Neurological manifestations of SARS-CoV2 infection may range from subjective complaints (including headache, muscle ache, hyposmia and dysgeusia) to severe and life threatening conditions, such as encephalitis, stroke, Guillan-Barrè syndrome, and status epilepticus (Boukhris et al., 2020; Liguori et al., 2020). Moreover, psychological distress has been documented in patients with COVID-19 needing hospitalization or quarantine (Guo et al., 2020). Depression, anxiety, and post-traumatic stress symptoms were more frequent in patients with COVID-19 compared to volunteers not affected by SARS-CoV2 infection (Guo et al., 2020). Nationwide on-line or telephonic surveys (mostly performed in China) reported a sex effect on psychological outcomes, with women showing significantly higher psychological distress than men (Bo et al., 2020; Liu et al., 2020; Qiu et al., 2020).

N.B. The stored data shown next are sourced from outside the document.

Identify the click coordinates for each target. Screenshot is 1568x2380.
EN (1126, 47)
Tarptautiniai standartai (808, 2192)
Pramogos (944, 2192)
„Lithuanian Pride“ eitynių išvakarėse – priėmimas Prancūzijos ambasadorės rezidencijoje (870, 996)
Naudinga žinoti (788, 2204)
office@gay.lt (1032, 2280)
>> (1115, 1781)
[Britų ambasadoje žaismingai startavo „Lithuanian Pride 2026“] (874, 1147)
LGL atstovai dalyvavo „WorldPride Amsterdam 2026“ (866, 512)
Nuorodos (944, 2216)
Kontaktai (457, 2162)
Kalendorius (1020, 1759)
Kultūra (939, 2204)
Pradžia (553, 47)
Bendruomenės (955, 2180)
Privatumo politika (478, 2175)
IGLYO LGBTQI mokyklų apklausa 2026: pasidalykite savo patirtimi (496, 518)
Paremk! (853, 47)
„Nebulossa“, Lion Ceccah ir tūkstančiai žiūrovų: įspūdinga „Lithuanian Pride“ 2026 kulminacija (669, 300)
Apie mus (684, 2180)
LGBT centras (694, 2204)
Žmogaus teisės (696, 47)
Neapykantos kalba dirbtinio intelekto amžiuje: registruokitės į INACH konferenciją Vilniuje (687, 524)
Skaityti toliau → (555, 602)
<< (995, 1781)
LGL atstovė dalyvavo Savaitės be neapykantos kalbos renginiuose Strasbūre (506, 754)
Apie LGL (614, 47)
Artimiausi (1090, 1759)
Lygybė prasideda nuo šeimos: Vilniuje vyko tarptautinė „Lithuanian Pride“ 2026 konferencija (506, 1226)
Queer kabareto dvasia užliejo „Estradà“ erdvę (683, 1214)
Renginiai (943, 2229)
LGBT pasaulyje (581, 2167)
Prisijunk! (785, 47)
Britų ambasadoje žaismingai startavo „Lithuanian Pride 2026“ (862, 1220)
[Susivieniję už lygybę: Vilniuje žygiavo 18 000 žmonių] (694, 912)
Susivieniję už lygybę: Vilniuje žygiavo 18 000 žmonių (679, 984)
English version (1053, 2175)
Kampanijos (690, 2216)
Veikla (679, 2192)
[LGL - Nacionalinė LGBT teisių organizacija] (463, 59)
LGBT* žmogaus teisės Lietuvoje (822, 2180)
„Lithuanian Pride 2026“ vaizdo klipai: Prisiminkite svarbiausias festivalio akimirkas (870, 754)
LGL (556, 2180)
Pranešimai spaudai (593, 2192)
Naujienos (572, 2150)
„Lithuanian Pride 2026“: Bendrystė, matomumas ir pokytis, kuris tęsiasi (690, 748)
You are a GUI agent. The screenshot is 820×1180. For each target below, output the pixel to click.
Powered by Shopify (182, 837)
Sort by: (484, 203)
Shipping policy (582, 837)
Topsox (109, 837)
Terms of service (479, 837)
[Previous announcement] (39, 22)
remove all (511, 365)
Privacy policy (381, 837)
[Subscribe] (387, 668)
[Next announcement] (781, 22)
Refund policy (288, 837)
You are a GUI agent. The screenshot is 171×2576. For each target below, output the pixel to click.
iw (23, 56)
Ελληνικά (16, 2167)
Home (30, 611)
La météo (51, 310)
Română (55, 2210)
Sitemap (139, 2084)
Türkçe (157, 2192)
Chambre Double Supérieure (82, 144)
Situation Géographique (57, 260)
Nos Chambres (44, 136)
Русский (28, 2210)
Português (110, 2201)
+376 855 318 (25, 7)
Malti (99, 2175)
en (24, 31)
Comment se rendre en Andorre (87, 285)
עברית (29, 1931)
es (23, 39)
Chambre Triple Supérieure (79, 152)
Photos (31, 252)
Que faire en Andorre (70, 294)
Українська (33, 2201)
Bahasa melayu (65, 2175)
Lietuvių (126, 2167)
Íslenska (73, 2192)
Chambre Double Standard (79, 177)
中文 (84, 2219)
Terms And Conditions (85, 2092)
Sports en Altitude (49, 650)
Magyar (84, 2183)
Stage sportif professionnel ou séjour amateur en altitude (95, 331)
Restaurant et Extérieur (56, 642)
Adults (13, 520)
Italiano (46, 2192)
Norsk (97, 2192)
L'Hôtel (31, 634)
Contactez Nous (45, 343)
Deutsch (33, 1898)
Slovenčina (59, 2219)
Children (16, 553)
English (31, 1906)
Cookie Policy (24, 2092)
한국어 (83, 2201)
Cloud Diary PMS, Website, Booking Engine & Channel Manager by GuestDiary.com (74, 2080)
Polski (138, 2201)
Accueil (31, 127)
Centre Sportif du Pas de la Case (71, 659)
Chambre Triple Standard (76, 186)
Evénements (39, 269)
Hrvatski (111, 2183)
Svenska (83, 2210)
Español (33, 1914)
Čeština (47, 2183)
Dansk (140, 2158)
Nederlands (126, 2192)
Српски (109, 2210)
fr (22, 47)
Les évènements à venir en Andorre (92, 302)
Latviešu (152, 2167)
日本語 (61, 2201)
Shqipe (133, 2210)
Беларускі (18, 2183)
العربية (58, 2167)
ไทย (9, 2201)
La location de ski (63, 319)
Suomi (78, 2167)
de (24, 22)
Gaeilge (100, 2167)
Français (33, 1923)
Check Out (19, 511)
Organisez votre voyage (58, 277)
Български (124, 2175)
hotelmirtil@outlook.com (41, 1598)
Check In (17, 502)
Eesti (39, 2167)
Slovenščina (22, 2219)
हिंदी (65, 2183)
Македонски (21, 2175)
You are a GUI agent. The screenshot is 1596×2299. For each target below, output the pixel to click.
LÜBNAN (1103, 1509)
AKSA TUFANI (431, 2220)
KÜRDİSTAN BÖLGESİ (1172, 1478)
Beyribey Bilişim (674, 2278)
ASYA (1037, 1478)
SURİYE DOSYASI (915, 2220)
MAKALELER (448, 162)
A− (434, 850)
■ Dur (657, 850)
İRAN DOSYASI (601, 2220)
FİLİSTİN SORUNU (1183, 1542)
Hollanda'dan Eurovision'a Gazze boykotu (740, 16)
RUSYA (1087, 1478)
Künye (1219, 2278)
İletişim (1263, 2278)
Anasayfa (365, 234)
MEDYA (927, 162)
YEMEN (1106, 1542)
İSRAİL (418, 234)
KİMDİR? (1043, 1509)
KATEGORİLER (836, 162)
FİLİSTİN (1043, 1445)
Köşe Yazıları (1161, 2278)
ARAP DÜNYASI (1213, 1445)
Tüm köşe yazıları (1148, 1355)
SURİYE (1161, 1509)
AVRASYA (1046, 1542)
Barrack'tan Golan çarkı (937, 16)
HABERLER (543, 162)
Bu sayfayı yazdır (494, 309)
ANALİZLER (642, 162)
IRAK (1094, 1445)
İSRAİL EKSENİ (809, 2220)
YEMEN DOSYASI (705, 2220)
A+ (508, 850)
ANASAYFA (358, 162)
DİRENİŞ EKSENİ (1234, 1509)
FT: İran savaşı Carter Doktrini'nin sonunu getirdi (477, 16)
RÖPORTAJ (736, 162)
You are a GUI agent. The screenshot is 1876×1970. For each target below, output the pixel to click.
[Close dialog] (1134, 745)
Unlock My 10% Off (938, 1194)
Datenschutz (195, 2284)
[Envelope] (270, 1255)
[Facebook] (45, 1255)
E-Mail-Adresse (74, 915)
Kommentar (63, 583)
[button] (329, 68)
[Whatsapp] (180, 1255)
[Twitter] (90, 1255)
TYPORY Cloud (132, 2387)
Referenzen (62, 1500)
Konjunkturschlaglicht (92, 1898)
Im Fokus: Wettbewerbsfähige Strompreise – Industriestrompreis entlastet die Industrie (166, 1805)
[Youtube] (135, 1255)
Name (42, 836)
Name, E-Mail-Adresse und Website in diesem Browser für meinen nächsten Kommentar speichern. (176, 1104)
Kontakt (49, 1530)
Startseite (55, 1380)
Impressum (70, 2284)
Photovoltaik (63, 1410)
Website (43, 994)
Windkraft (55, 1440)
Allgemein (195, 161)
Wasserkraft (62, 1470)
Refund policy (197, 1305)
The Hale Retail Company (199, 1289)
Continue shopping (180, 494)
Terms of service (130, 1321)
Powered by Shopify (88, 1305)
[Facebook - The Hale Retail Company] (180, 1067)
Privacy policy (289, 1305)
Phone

In this study, we did not document differences in anxiety and depressive complaints between men and women. However, we exclusively perform an anamnestic interview with a dichotomized answer to detect anxiety and depression, and not a validated questionnaire or a psychological interview.

We also analyzed white blood cells and CRP in patients with SARS-CoV2 infection. The comparison between patients with and without depressive or anxiety symptoms did not document significant differences in WBC, but showed higher CRP in patients with anxiety or depressive symptoms. Our results partially concord with the data reported by Guo and co-Authors, since in this latter study a correlation between inflammatory markers and psychological distress was evident only in patients with severe depressive symptoms (Guo et al., 2020). Finally, we documented the presence of more concomitant neurological symptoms in patients with anxiety or depressive symptoms. This result can be explained by a higher psychological burden in patients with several neurological symptoms, or by a more severe nervous system involvement also producing depression and anxiety. The neurobiological basis of these symptoms, indeed, have been widely recognized, and SARS-CoV2 seems to affect the nervous system via different mechanisms (Wu et al., 2020). The disproportionate inflammatory response, the direct brain invasion by the virus, or the activation of T cells affecting nervous system have been considered as events leading to nervous system damage in patients with COVID-19 (Wu et al., 2020). Hence, the neurotropic activity of the SARS-CoV2 may also explain the occurrence of neuropsychiatric symptoms by activation of immune-inflammatory responses (Wu et al., 2020).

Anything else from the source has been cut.